An incredible journey

The design, manufacture and global transportation of the world’s largest autoclaves

By Heather Ednie

Each 780-tonne autoclave took 18 days to be transported just over 120 kilometres from the port at Samana, Dominican Republic, to the Puerto Viejo operation | Photo courtesy of Hatch

The Pueblo Viejo gold operation in the Dominican Republic is on track for its first gold pour in the first quarter of 2012. But getting to this point has not exactly been easy sailing. Because the ore is double refractory, in order to access it, the project had to commission the largest autoclaves ever built and transport them halfway across the world from Malaysia to the Caribbean.

Accessing gold

Pueblo Viejo, a joint venture between Barrick Gold Corporation and Goldcorp Inc., boasts gold reserves of approximately 23.7 million ounces. Barrick owns 60 per cent and is the managing partner. The sulphidic refractory gold deposit is being constructed to a 24,000 tonne-per-day design capacity. In the first five years, it will produce an average of 1.042 to 1.125 million ounces annually (100 per cent basis).

Hatch Autoclave Technology Group has been on the project since 2006 with the engineering, procurement, construction management (EPCM) contract for the core part of the refractory process, namely, the autoclaving facility and supporting oxygen plant. “It’s a double refractory gold ore, associated with two mineralogical issues: sulphides, in the form of pyrite and minor base metals such as silver, copper and zinc, which prevent cyanidation from directly recovering the gold; and a natural carbon component to the ore, which causes issues with the recovery under a conventional system,” explains Hatch project manager Kevin S. Fraser. The incorporation of autoclaving in the processing of the ore addresses these challenges.

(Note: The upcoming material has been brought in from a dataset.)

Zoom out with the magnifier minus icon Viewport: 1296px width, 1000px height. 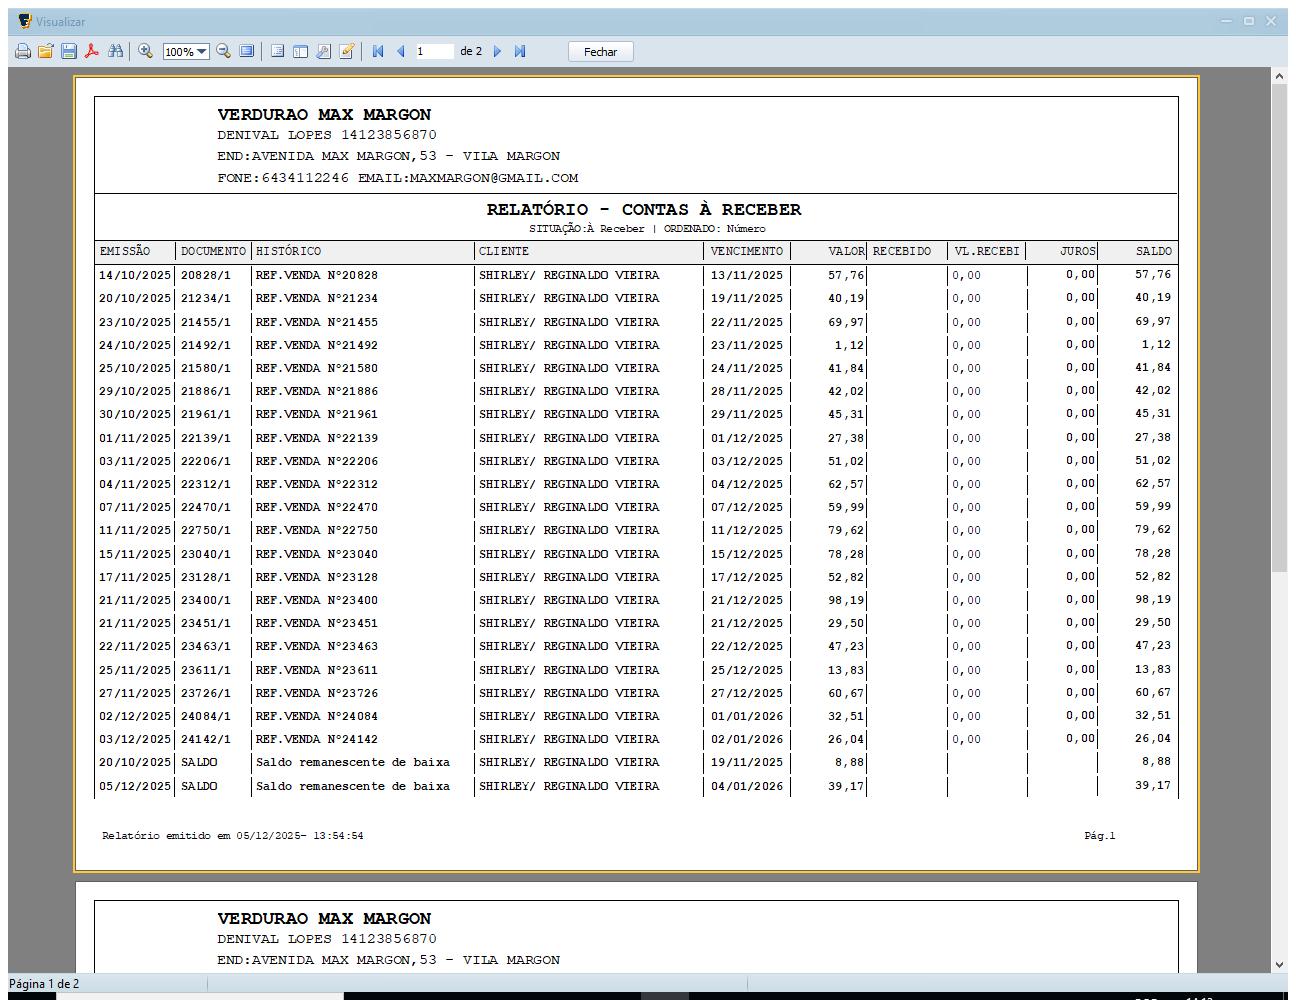(224, 51)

In the autoclaves, all sulphides are oxidized, producing sulphuric acid as a by-product. The iron, copper and zinc dissolve into the solution; then the acid is washed out in a counter-current decantation (CCD) circuit leaving free microscopic gold to allow for leaching in cyanide. The underflow slurry is pushed to a carbon-in-leach circuit. Also in the autoclaves, the carbon contained in the sedimentary materials is oxidized with the combination of oxygen and high temperatures.

Within the autoclaves, oxygen is the primary reagent. During design of the autoclaves, Hatch included a heat recovery circuit that, combined with the nature of the exothermic reactions that produce heat within the autoclaves, makes the heat autogenous by design. “Without the heat recovery system, we would need some external heat source,” Fraser adds. “This way, we keep the energy needs down.”

The Pueblo Viejo autoclaves are the largest, by weight, refractory-lined autoclaves built to date globally, with an on-hook weight of 780 tonnes when shipped lead lined. The massive structures are each 5.6 metres by 34.8 metres, and will nominally operate at 230 degrees Celsius. There are four in total.

The grand voyage

Hatch designed the autoclaves and provided quality assurance during fabrication. They were built by KNM Process Systems Sdn Bhd in Gebeng, Malaysia. “We had two full-time quality assurance inspectors on site throughout the 33-month fabrication,” Fraser recalls.

The autoclaves were then shipped approximately 10 kilometres to the Kuantan Port using a 24-line, self-propelled modular transporter (SPMT) heavy-haul unit. At the port, they were loaded on the Beluga Bremen, a P2-class ship owned by Beluga Charters out of Germany, for its maiden voyage. The autoclaves were transported in two shipments of two autoclaves each on the Bremen, which used both of its 750-tonne cranes and needed six hours to load the autoclaves from the SPMT into the cargo hold.